Exercise instructions>
Every entry below must be transcribed exactly, with no line missing.

┌────────

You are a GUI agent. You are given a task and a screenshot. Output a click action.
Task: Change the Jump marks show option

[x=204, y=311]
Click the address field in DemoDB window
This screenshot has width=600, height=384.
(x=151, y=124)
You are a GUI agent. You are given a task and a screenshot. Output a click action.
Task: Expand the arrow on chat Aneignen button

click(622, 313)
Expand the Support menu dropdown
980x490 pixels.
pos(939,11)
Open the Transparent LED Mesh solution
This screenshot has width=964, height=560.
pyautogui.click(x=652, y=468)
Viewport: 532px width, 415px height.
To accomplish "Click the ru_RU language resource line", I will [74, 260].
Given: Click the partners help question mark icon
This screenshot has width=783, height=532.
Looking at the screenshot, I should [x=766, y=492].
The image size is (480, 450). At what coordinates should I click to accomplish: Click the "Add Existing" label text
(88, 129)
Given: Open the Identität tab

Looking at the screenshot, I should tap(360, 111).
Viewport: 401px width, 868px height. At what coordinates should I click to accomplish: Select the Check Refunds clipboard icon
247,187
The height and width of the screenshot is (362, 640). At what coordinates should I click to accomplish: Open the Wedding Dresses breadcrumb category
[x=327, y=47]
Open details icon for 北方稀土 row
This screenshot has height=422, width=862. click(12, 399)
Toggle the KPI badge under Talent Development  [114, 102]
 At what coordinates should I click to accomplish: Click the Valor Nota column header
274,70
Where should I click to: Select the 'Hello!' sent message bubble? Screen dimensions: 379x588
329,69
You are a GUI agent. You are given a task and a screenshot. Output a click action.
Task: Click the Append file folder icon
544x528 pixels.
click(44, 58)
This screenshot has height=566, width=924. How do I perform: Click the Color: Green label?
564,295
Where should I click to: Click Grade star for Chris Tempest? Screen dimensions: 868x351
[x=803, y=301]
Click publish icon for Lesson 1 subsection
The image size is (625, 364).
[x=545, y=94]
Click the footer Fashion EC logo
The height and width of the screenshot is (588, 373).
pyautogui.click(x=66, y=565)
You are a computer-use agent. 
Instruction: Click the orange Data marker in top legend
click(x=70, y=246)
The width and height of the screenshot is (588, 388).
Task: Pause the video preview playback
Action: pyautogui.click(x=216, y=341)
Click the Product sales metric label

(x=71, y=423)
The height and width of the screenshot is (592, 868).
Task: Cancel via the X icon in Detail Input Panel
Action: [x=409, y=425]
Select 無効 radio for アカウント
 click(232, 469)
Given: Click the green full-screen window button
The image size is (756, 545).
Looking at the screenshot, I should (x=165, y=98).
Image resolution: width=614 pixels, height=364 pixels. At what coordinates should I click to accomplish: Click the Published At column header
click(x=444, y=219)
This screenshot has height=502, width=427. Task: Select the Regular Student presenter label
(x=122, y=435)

└────────

Solution for this exercise>
You are a GUI agent. You are given a task and a screenshot. Output a click action.
Task: Change the Jump marks show option

[x=204, y=311]
Click the address field in DemoDB window
This screenshot has width=600, height=384.
(x=151, y=124)
You are a GUI agent. You are given a task and a screenshot. Output a click action.
Task: Expand the arrow on chat Aneignen button

click(622, 313)
Expand the Support menu dropdown
980x490 pixels.
pos(939,11)
Open the Transparent LED Mesh solution
This screenshot has width=964, height=560.
pyautogui.click(x=652, y=468)
Viewport: 532px width, 415px height.
To accomplish "Click the ru_RU language resource line", I will [74, 260].
Given: Click the partners help question mark icon
This screenshot has width=783, height=532.
Looking at the screenshot, I should [x=766, y=492].
The image size is (480, 450). At what coordinates should I click to accomplish: Click the "Add Existing" label text
(88, 129)
Given: Open the Identität tab

Looking at the screenshot, I should tap(360, 111).
Viewport: 401px width, 868px height. At what coordinates should I click to accomplish: Select the Check Refunds clipboard icon
247,187
The height and width of the screenshot is (362, 640). At what coordinates should I click to accomplish: Open the Wedding Dresses breadcrumb category
[x=327, y=47]
Open details icon for 北方稀土 row
This screenshot has height=422, width=862. click(12, 399)
Toggle the KPI badge under Talent Development  [114, 102]
 At what coordinates should I click to accomplish: Click the Valor Nota column header
274,70
Where should I click to: Select the 'Hello!' sent message bubble? Screen dimensions: 379x588
329,69
You are a GUI agent. You are given a task and a screenshot. Output a click action.
Task: Click the Append file folder icon
544x528 pixels.
click(44, 58)
This screenshot has height=566, width=924. How do I perform: Click the Color: Green label?
564,295
Where should I click to: Click Grade star for Chris Tempest? Screen dimensions: 868x351
[x=803, y=301]
Click publish icon for Lesson 1 subsection
The image size is (625, 364).
[x=545, y=94]
Click the footer Fashion EC logo
The height and width of the screenshot is (588, 373).
pyautogui.click(x=66, y=565)
You are a computer-use agent. 
Instruction: Click the orange Data marker in top legend
click(x=70, y=246)
The width and height of the screenshot is (588, 388).
Task: Pause the video preview playback
Action: pyautogui.click(x=216, y=341)
Click the Product sales metric label

(x=71, y=423)
The height and width of the screenshot is (592, 868).
Task: Cancel via the X icon in Detail Input Panel
Action: [x=409, y=425]
Select 無効 radio for アカウント
 click(232, 469)
Given: Click the green full-screen window button
The image size is (756, 545).
Looking at the screenshot, I should (x=165, y=98).
Image resolution: width=614 pixels, height=364 pixels. At what coordinates should I click to accomplish: Click the Published At column header
click(x=444, y=219)
This screenshot has height=502, width=427. Task: Select the Regular Student presenter label
(x=122, y=435)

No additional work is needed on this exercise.